* _Material shown_:
- Opening Delimiter -

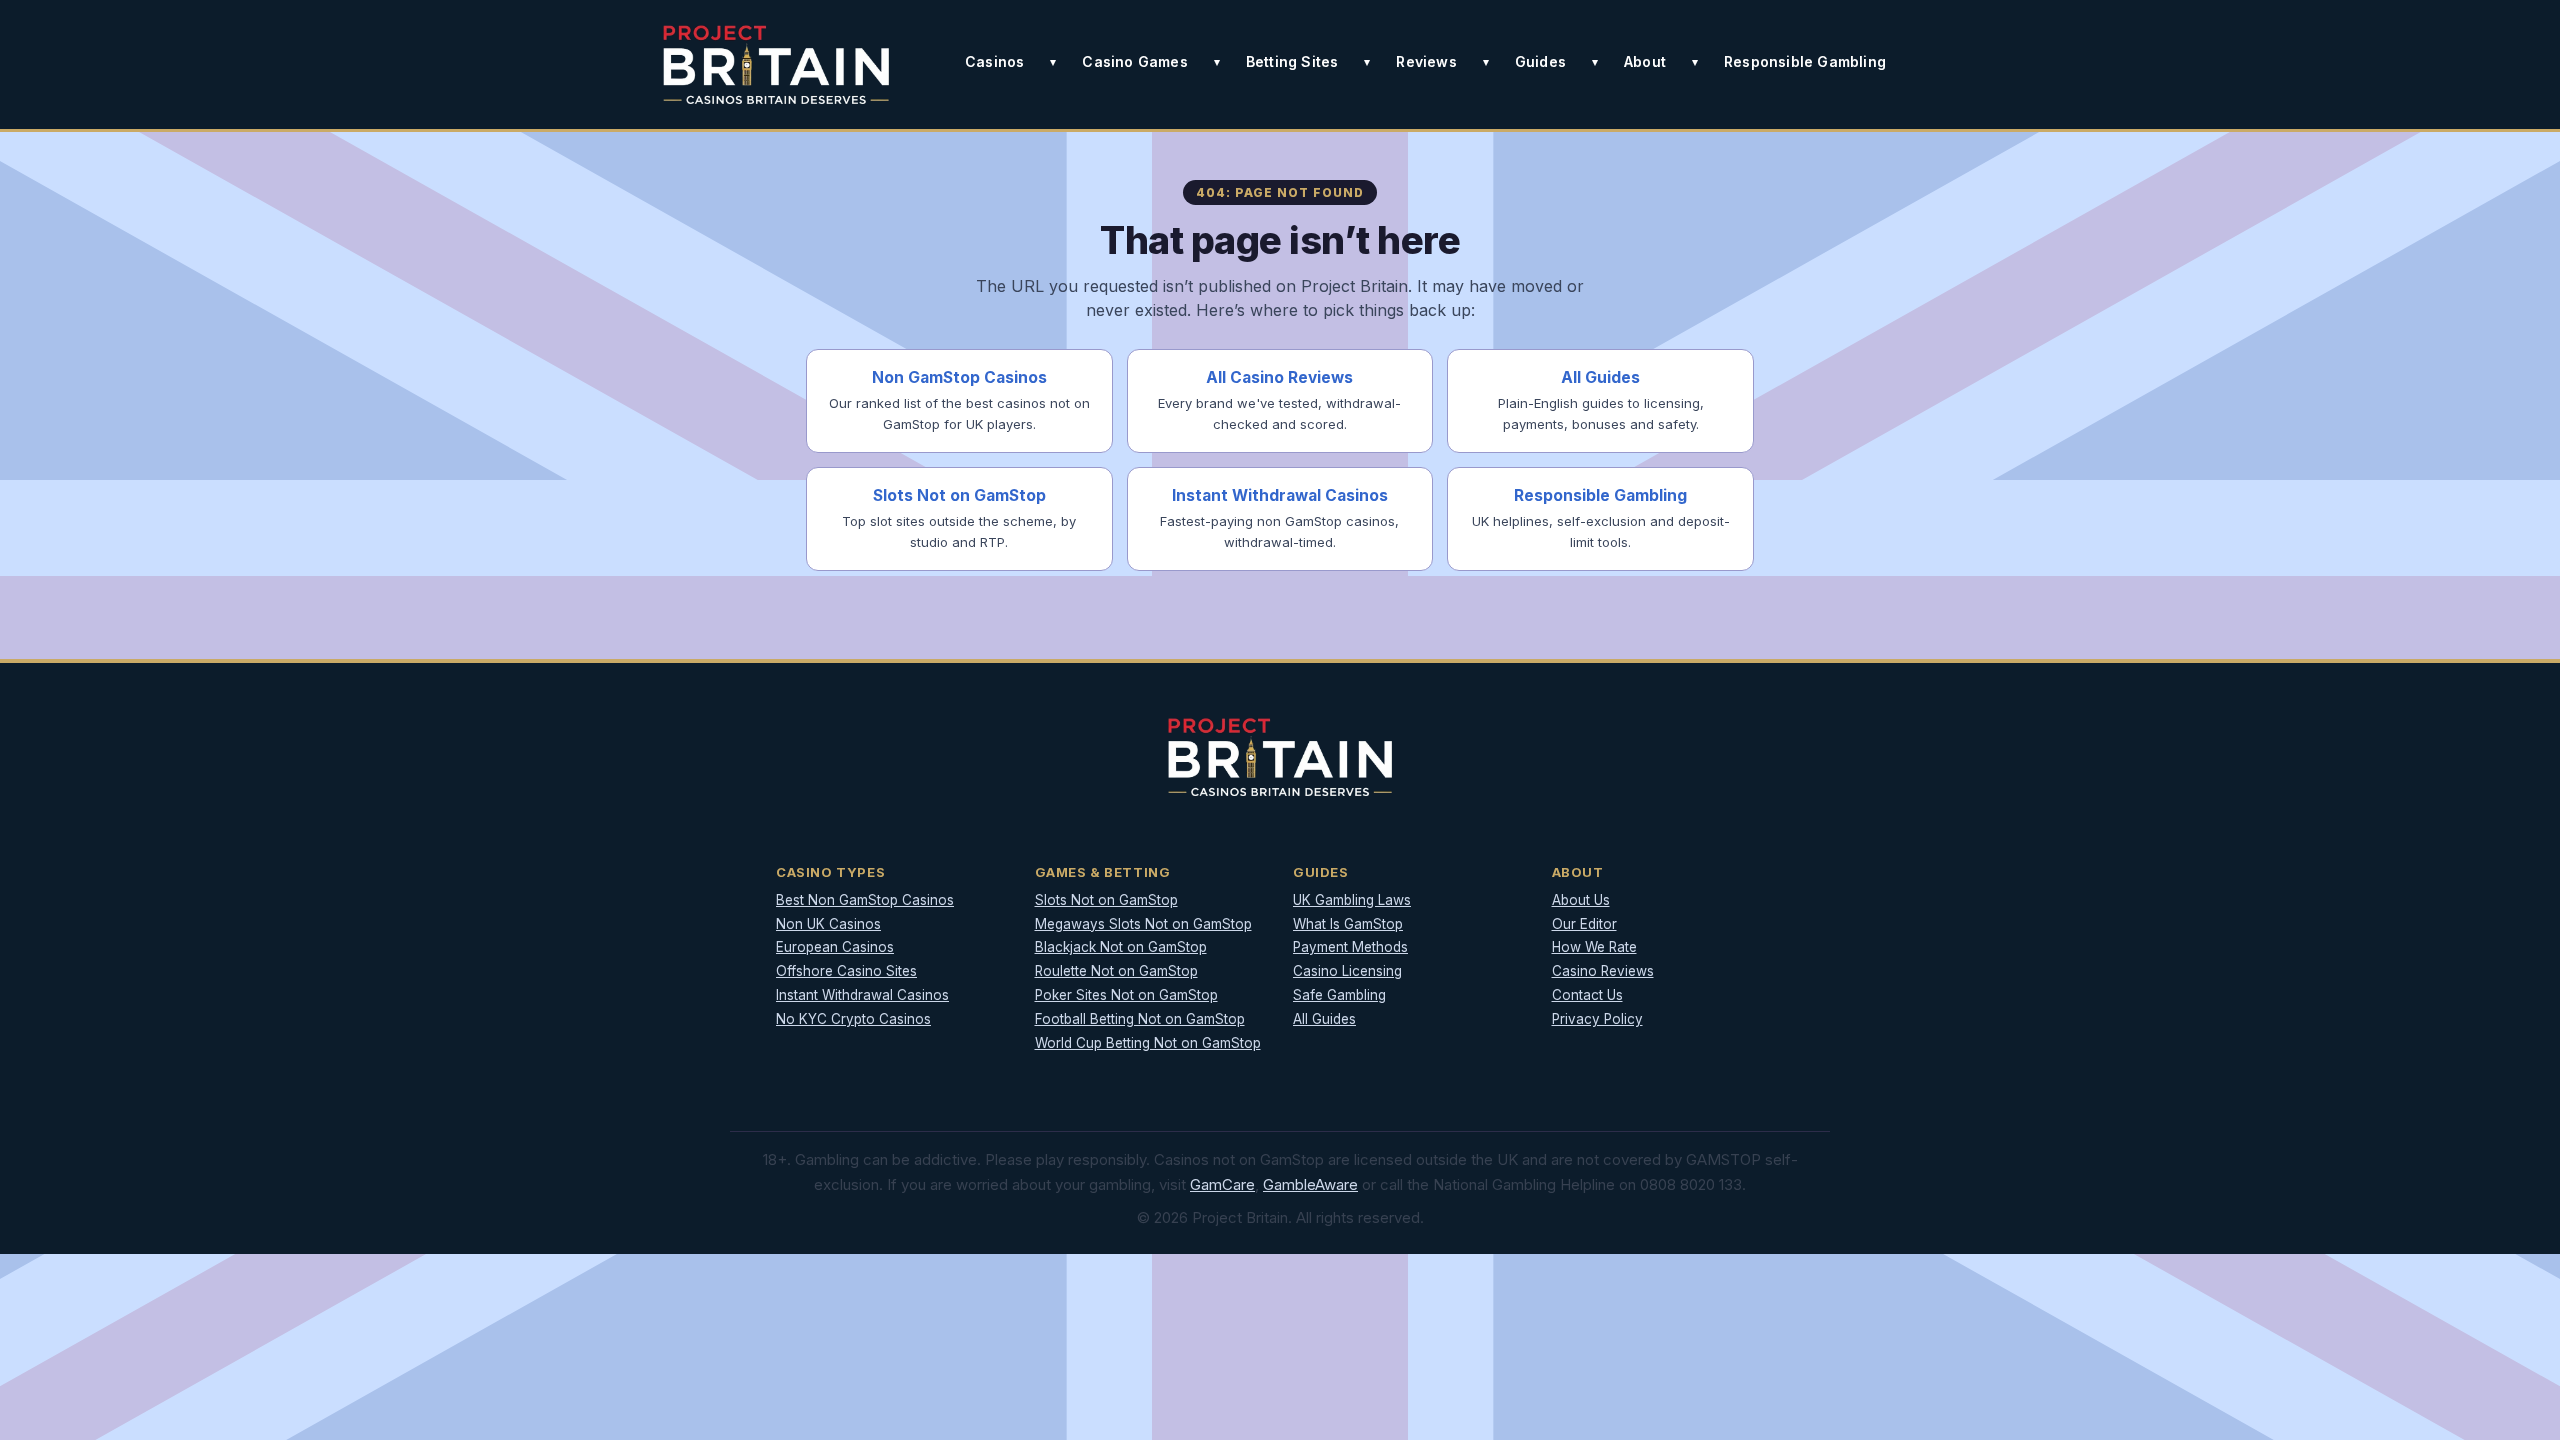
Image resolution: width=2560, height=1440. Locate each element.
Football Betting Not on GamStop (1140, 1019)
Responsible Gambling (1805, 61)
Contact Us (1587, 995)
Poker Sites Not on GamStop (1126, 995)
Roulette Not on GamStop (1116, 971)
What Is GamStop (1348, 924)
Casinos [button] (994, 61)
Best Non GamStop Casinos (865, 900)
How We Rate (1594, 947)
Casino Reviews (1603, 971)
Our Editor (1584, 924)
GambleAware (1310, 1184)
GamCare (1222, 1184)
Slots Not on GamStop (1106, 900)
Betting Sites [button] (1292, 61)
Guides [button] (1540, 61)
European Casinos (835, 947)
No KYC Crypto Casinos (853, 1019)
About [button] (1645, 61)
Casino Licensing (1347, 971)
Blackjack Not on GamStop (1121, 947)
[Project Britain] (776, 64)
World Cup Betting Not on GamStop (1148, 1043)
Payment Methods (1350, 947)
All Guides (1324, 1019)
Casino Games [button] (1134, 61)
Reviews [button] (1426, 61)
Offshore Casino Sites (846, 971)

- Closing Delimiter -

* _What you need to do_:
All lines carrying the word "button" must be copied from the data above.

* _Your solution_:
Casinos [button] (994, 61)
Betting Sites [button] (1292, 61)
Guides [button] (1540, 61)
About [button] (1645, 61)
Casino Games [button] (1134, 61)
Reviews [button] (1426, 61)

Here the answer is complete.